• Exercise requirements
Copy everything from the start of the records down to the line containing "point(29,1494)", keeping each line word for word and omitting the pictures.

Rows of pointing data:
-- begin --

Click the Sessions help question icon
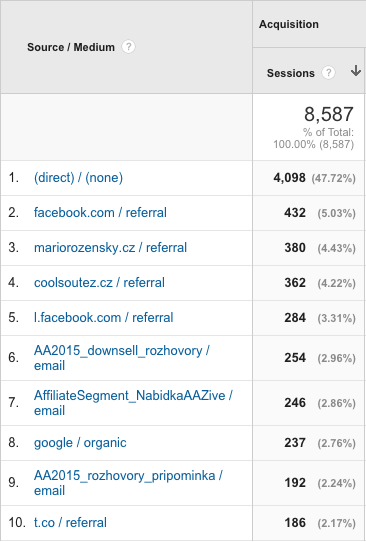366x542 pixels. click(x=328, y=73)
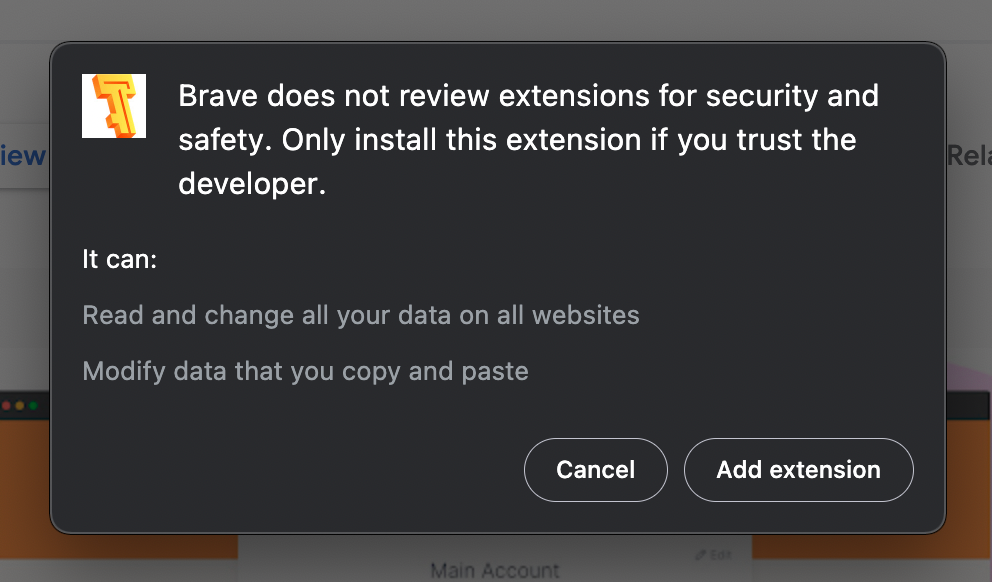This screenshot has width=992, height=582.
Task: Select the cut-off Related tab at right
Action: click(969, 156)
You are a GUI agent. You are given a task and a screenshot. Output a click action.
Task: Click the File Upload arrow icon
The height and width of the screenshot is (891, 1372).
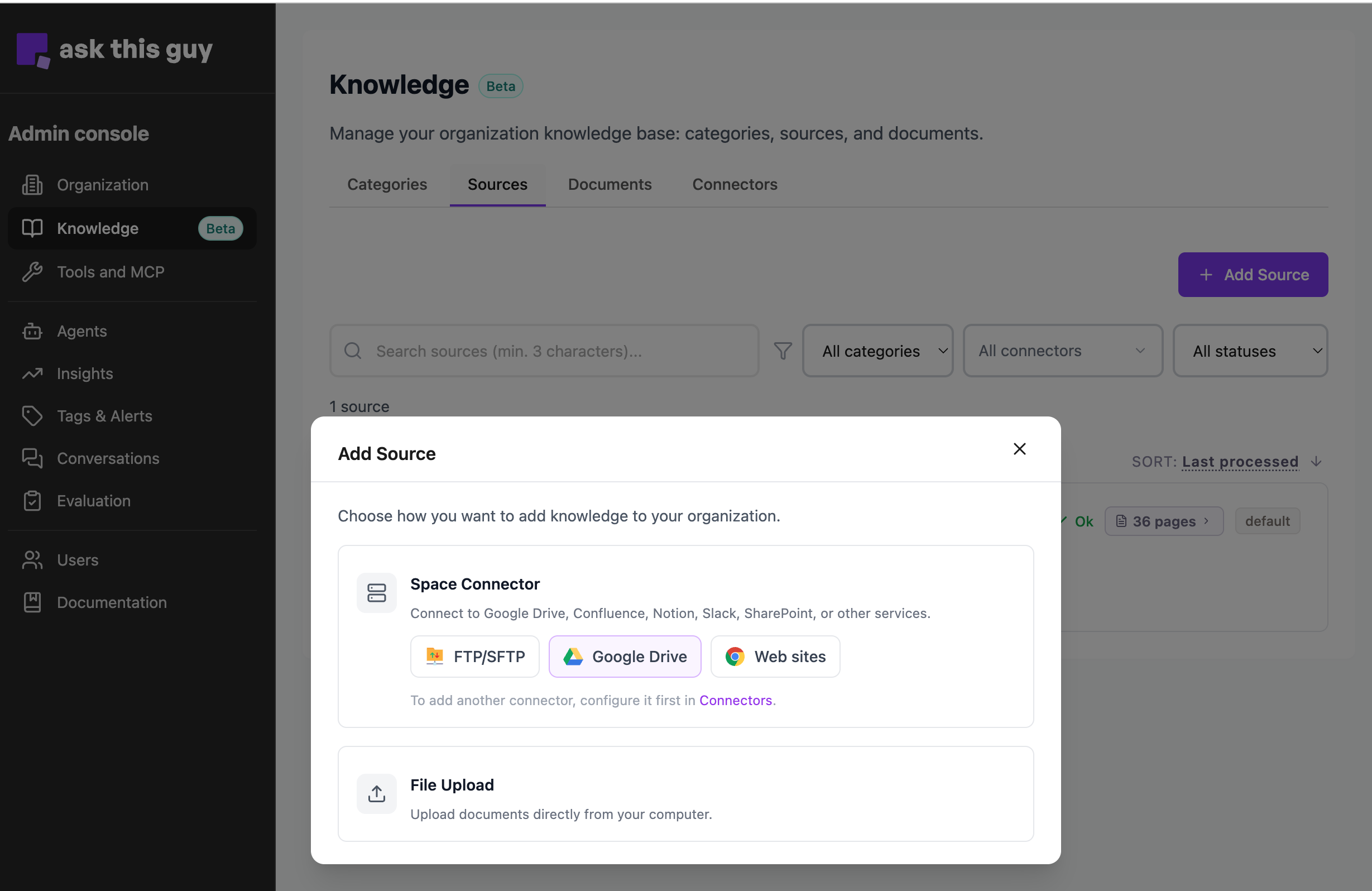click(x=376, y=793)
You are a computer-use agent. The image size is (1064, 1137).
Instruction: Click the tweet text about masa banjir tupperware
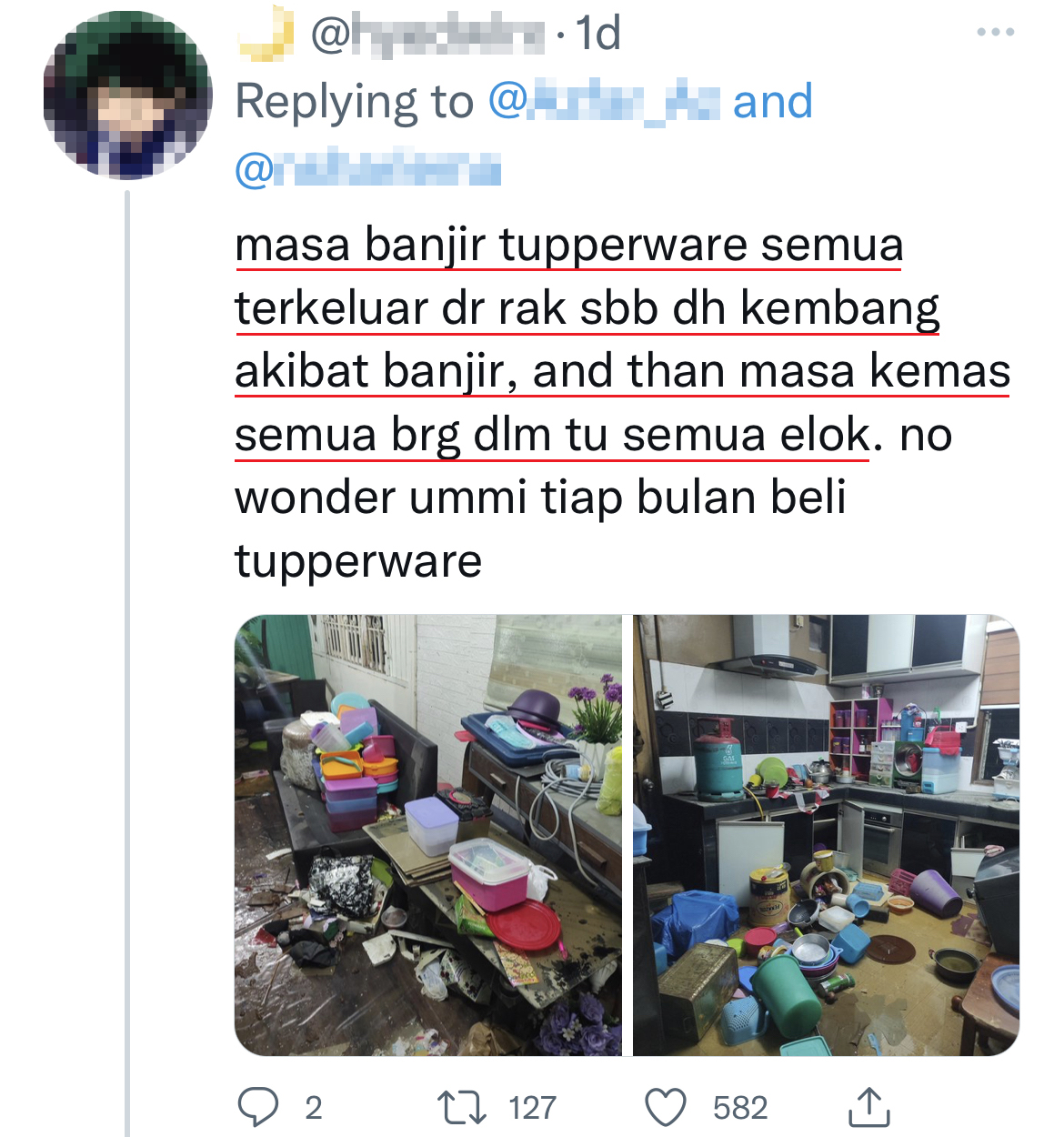point(623,402)
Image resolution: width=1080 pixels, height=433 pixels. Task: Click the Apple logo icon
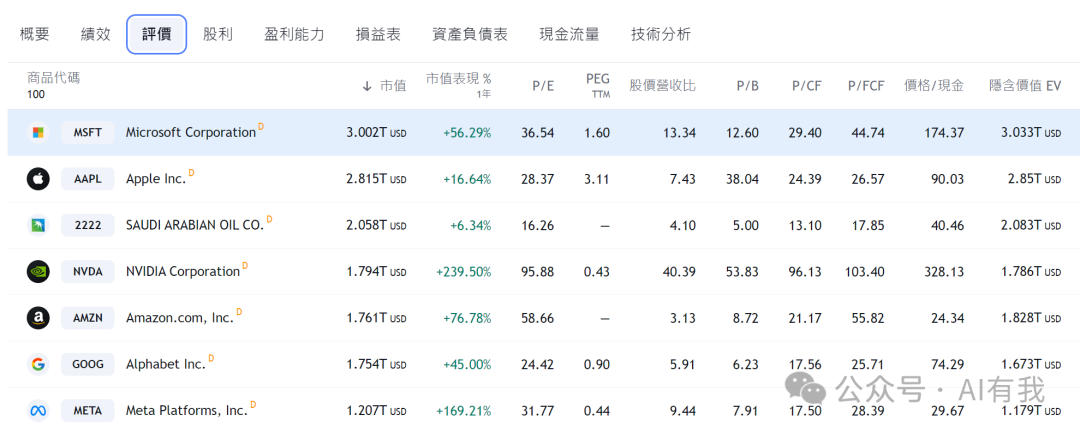[x=38, y=179]
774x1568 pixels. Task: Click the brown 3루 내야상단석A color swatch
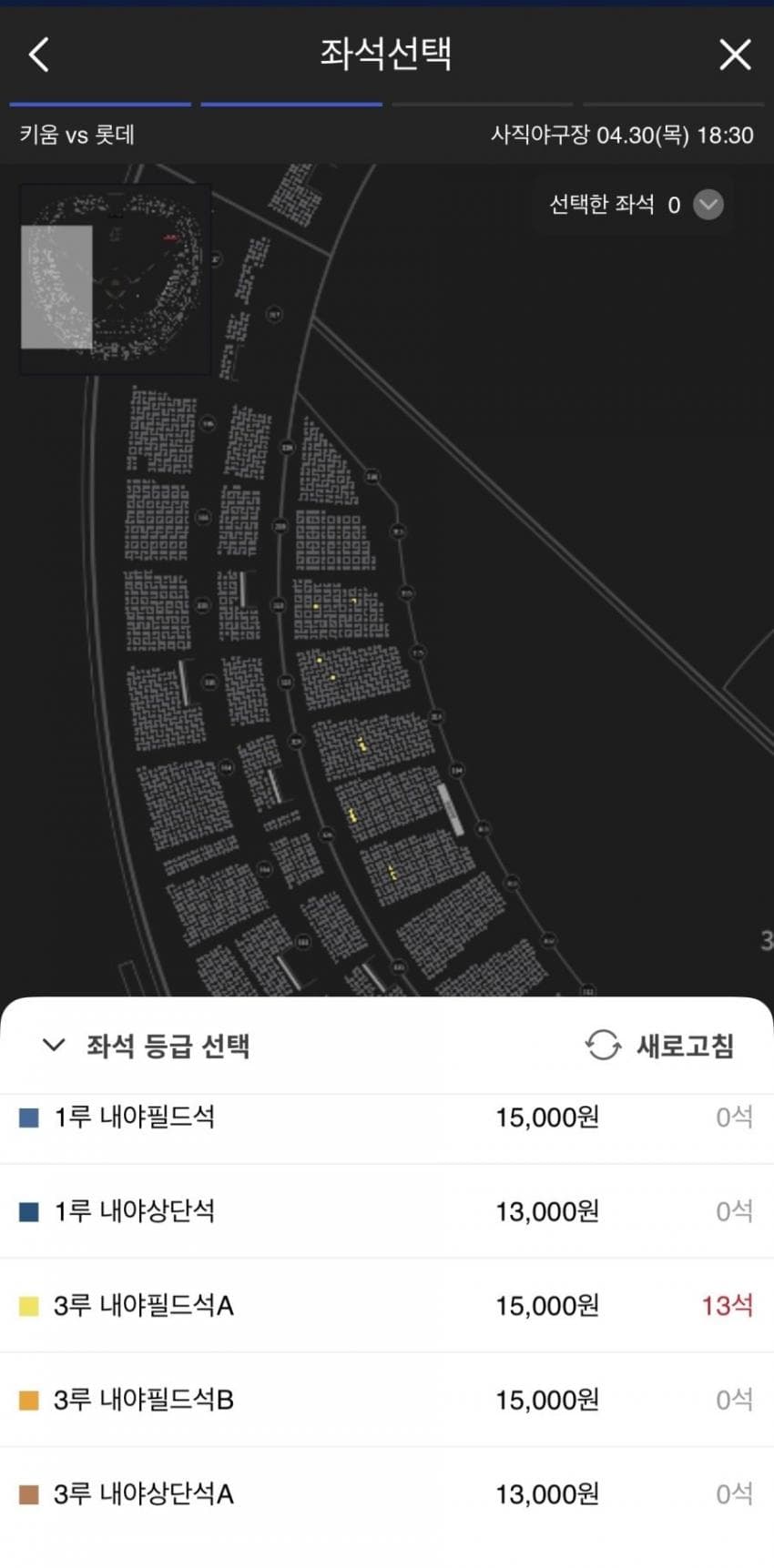point(29,1494)
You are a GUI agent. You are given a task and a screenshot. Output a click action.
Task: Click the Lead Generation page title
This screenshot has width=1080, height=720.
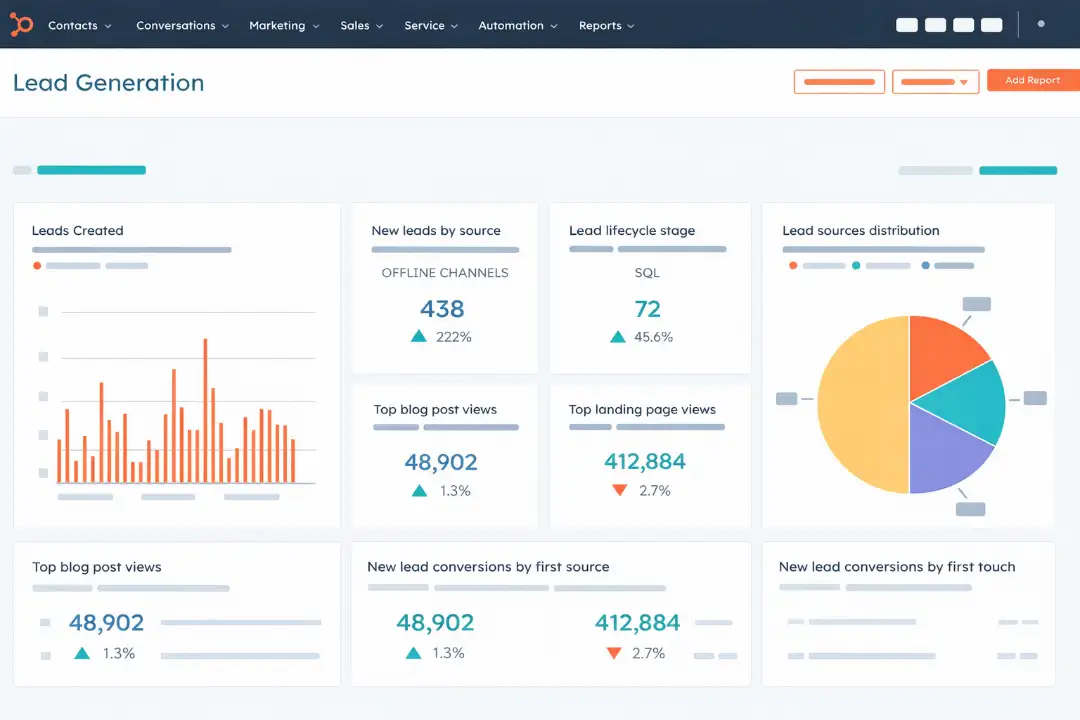(108, 83)
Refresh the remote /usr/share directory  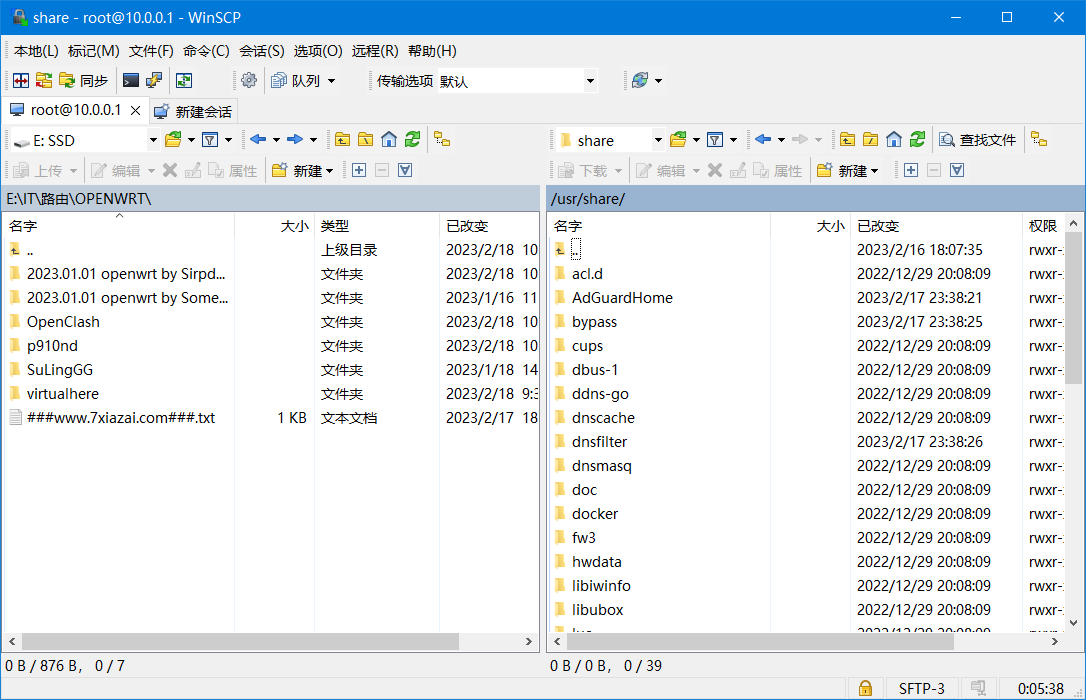point(918,139)
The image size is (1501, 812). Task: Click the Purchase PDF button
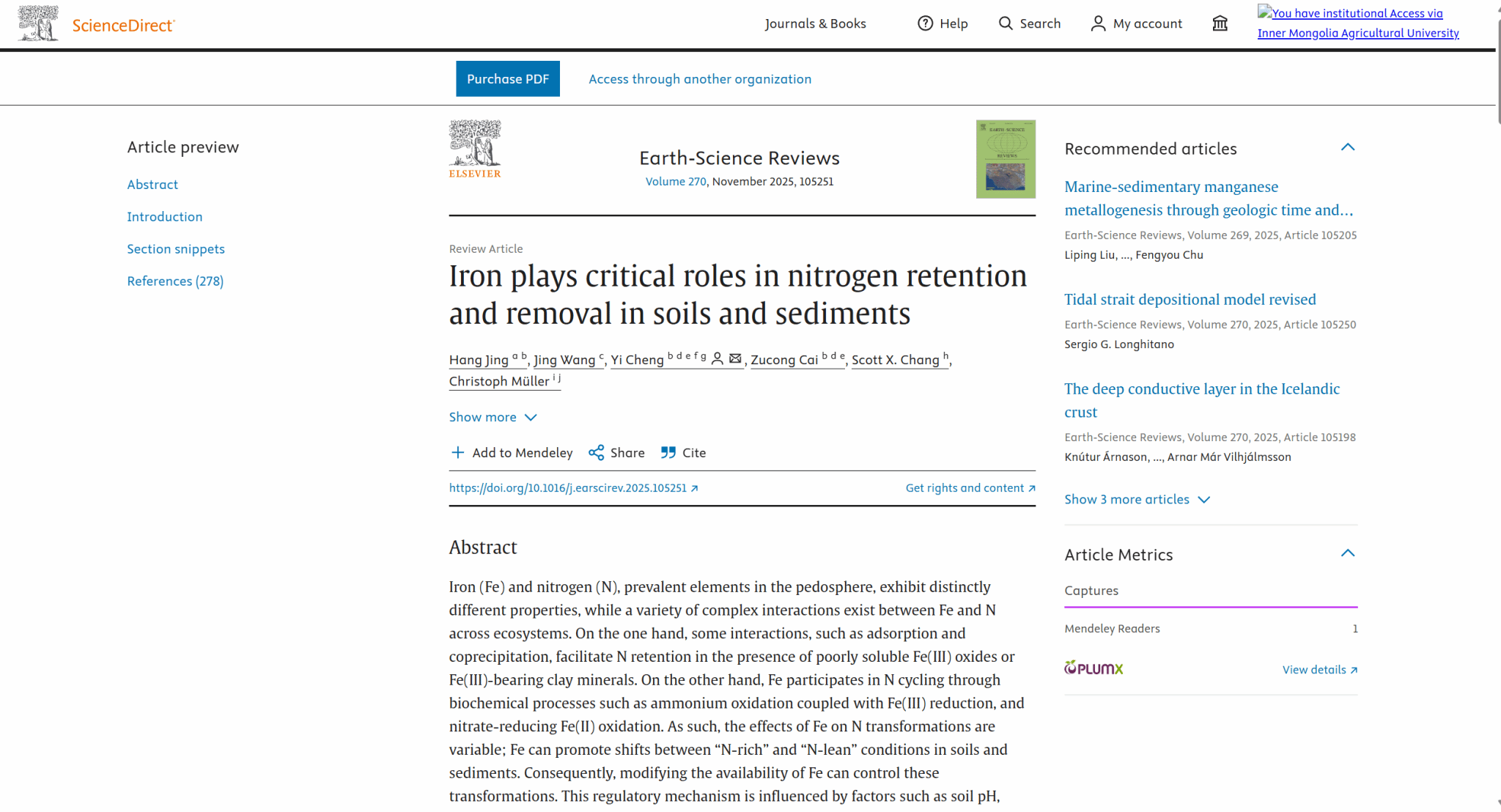pos(507,78)
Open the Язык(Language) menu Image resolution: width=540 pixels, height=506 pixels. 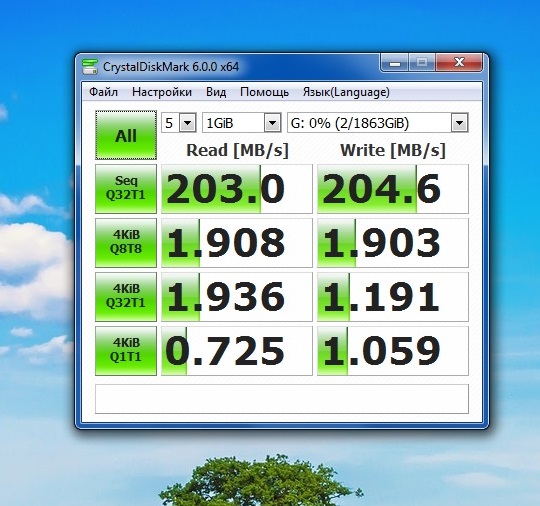[x=346, y=92]
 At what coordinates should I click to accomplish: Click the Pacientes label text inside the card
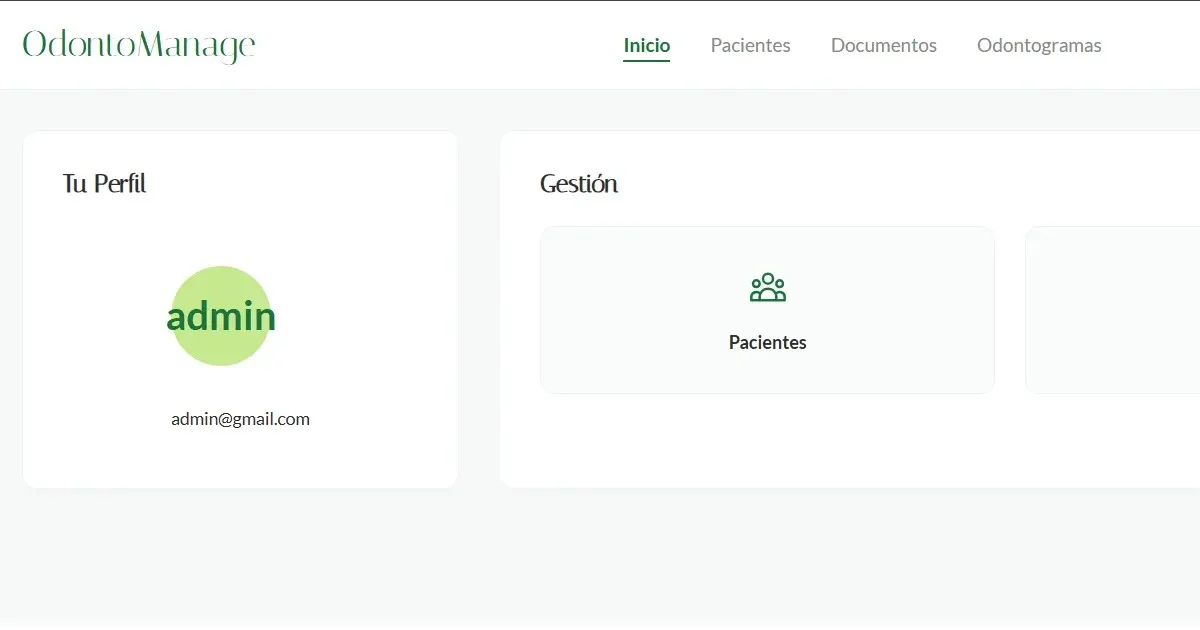pyautogui.click(x=767, y=342)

-- end --

• Exercise response
Click the Sessions help question icon
366x542 pixels. click(x=328, y=73)
This screenshot has width=992, height=582.
Task: Select the cut-off Related tab at right
Action: click(969, 156)
You are a GUI agent. You are given a task and a screenshot. Output a click action.
Task: Click the File Upload arrow icon
The height and width of the screenshot is (891, 1372).
click(x=376, y=793)
You are a computer-use agent. The image size is (1064, 1137).
Instruction: Click the tweet text about masa banjir tupperware
point(623,402)
Image resolution: width=1080 pixels, height=433 pixels. Task: Click the Apple logo icon
[x=38, y=179]
774x1568 pixels. Task: Click the brown 3루 내야상단석A color swatch
point(29,1494)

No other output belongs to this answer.